Mischa, the narrator, is a wonderful protagonist, because she is easy to sympathize with but also isn’t perfect. I felt such a connection to her, because I too was an overachiever in high school (although not to the same extent) and had some of the same existential crisis moments that she does throughout the book (sadly mine have come later in life and I wish I had had them sooner to realize what I was missing out on). I also loved Mischa’s relationships with those around her, especially Nate and her mother, because although they seem perfect and great on the outlook, as the story progresses it becomes clear that they aren’t perfect – there are fights and miscommunications and sometimes lies, but then there is also reconcilliation and forgiveness and always love. And while I didn’t always agree with the way she handled some things, it was easy to step back from the page and understand why she would act that way.

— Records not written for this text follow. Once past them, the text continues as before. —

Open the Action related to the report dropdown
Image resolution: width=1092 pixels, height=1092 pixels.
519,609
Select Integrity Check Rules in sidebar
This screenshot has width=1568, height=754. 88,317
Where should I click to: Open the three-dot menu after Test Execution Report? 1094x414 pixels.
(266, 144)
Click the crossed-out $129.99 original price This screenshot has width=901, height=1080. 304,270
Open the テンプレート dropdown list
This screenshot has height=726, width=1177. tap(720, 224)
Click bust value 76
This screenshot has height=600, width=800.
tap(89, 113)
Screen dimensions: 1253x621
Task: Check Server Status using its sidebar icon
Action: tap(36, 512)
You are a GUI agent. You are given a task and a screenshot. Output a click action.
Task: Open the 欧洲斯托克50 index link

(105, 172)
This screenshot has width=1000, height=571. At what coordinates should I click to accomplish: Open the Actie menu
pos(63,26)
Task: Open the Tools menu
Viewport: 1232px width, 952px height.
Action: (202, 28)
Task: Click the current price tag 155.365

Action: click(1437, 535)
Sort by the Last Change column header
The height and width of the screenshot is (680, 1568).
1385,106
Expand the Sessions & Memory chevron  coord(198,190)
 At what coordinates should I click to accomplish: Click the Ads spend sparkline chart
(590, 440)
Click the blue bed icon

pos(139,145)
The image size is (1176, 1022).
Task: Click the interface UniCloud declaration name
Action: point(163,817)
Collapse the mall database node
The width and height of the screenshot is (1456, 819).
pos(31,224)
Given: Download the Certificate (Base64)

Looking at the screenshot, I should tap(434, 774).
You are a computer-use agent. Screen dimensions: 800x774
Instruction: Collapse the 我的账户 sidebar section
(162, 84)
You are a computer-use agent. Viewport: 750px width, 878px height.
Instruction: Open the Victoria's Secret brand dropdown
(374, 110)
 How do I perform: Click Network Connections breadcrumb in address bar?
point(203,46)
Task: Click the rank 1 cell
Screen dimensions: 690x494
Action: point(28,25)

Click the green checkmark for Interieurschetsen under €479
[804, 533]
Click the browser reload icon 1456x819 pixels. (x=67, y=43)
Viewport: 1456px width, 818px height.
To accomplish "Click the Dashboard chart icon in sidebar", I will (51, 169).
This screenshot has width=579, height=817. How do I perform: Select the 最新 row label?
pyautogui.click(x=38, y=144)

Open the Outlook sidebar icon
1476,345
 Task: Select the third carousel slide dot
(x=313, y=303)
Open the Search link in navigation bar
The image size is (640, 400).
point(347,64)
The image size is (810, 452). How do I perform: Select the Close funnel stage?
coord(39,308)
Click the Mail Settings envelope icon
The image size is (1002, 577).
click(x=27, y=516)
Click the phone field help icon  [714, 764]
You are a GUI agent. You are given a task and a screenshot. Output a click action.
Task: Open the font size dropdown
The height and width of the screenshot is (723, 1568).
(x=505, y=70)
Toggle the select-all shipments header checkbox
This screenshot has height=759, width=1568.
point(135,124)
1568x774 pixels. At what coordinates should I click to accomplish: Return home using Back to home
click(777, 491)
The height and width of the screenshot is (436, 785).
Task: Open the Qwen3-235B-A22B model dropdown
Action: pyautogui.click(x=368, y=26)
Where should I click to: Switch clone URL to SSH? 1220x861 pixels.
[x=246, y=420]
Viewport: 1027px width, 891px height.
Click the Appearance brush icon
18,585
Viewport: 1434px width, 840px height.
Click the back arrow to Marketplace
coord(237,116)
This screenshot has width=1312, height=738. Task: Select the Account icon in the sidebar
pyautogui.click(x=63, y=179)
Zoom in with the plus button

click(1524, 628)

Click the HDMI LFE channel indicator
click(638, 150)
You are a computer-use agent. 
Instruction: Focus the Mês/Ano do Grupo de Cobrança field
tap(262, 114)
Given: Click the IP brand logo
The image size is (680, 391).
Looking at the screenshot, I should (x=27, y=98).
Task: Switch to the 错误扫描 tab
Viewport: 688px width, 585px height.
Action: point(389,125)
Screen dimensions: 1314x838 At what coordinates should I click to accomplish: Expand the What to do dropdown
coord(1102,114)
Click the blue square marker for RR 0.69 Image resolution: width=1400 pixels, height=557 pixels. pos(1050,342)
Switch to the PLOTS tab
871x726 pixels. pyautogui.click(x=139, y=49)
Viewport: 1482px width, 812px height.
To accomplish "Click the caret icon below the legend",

I think the strongest part of this book is just the message (which it should be), which, for me, is about taking a moment to step away from things and look at the bigger picture. I, too, spent my entire high school career studying and doing homework and getting good grades and being good in basically every subject, but now that I’m out of high school and out of college, I feel like I forgot to take the time to discover what it was exactly that I loved to do. This book is about that, and it’s about the pressure students have these days to achieve greatly and strive to be the best, because it’s a dog-eat-dog world and no one wants to make room for the younger generations anymore, so they have to fight their way in. It’s also about friendships and parent-child relationships, and understanding yourself and those around you.

This was a great read that started off heartbreaking, turned happy and gave me laughs, kept me on the edge of the seat to find out the answers to the mystery, and brought tears to my eyes everytime I recognized a part of myself on the page. Part of me feels like this is a book I could have used earlier in my life – maybe in high school, maybe even earlier, or maybe in college – but the other part of me wonders if I would have connected with it as much if I had read it then as opposed to now. It ended up being a narrative that meant so much to me, not because of the horrible feeling of being a failure that Mischa had to endure, but because of the realizations about herself that came about by the whole fiasco.